I'm quite sure there is no requirement re: holdings. However, as the fund companies aim to be able to slightly outperform the relevant benchmark (e.g. S&P/ASX200 AI) they essentially hold the basic index with slight variations depending on analyst views.


----------



## reece55 (12 May 2007)

*Re: ASX200 list company changes*

The attached document should give you all the information you require....

But briefly, Julia is right, weighted by market cap and adjusted every so often (I think each quarter??). XJO represents about 84% of our market movement, so fairly reliable as an indicator for the movement in AUs.

If super funds have to hold a certain % of the index, this would be determined by the funds investment mandate. I don't know of any restriction legislatively  that would be able to enforce such a restriction.

Cheers
Reece


----------



## doctorj (12 May 2007)

*Re: ASX200 list company changes*

When a company is included in the 200, it generally gets more press (eg AFR), more analyst coverage and in some circumstances as you mention, more funds on their register.

The latter tends to happen as its not uncommon for funds to restrict their direct ownership in shares to the top 200 as they believe it limits risk also, there are a number of funds that attempt to track the market and therefore need to rebalance portfolios as stocks are added and removed.


----------



## ozambersand (12 May 2007)

*Re: ASX200 list company changes*

Thanks guys, should have done my own research. 

The fact that funds have products linked to the index would explain why they had the shares in the company and why companies would be keen to be included. As the S&P article kindly posted by Reece says:


> Inclusion in the index generates
> significant institutional interest for constituents, and proliferates widespread media and buy/sell side analytical coverage.




This bit indicates it is not just market capitalisation determining whether they stay in:


> The fixed number of stocks also ensures minimum turnover as changes are made due to corporate activity or a reduction in a stock’s size or liquidity that makes it ineligible for inclusion.



This bit answers my question on how they go in and out:


> *Additions.* An index addition is generally made only if a vacancy is created by an index deletion. Index additions are made according to market size and liquidity.
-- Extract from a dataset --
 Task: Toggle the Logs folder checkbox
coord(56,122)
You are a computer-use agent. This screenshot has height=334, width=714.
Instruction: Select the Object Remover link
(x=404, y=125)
An initial public offering (IPO) is added to the index only when an appropriate vacancy occurs and is subject to proven liquidity for at least two months. An exception may be made for extraordinary large global offerings where expected trading volume justifies inclusion.
> For all indices, with the exception of the S&P/ASX 300 and the All Ordinaries, an addition is made as soon as a place has been vacated due to an index deletion.
> *Deletions.* Deletions can occur due to acquisitions, mergers and spin-offs or due to suspension or bankruptcies. The decision to remove a stock from the index will be made once there is sufficient evidence that the transaction will be completed. Deletions of stocks due to ergers & acquisitions activity are removed from the index at the best available price in the market.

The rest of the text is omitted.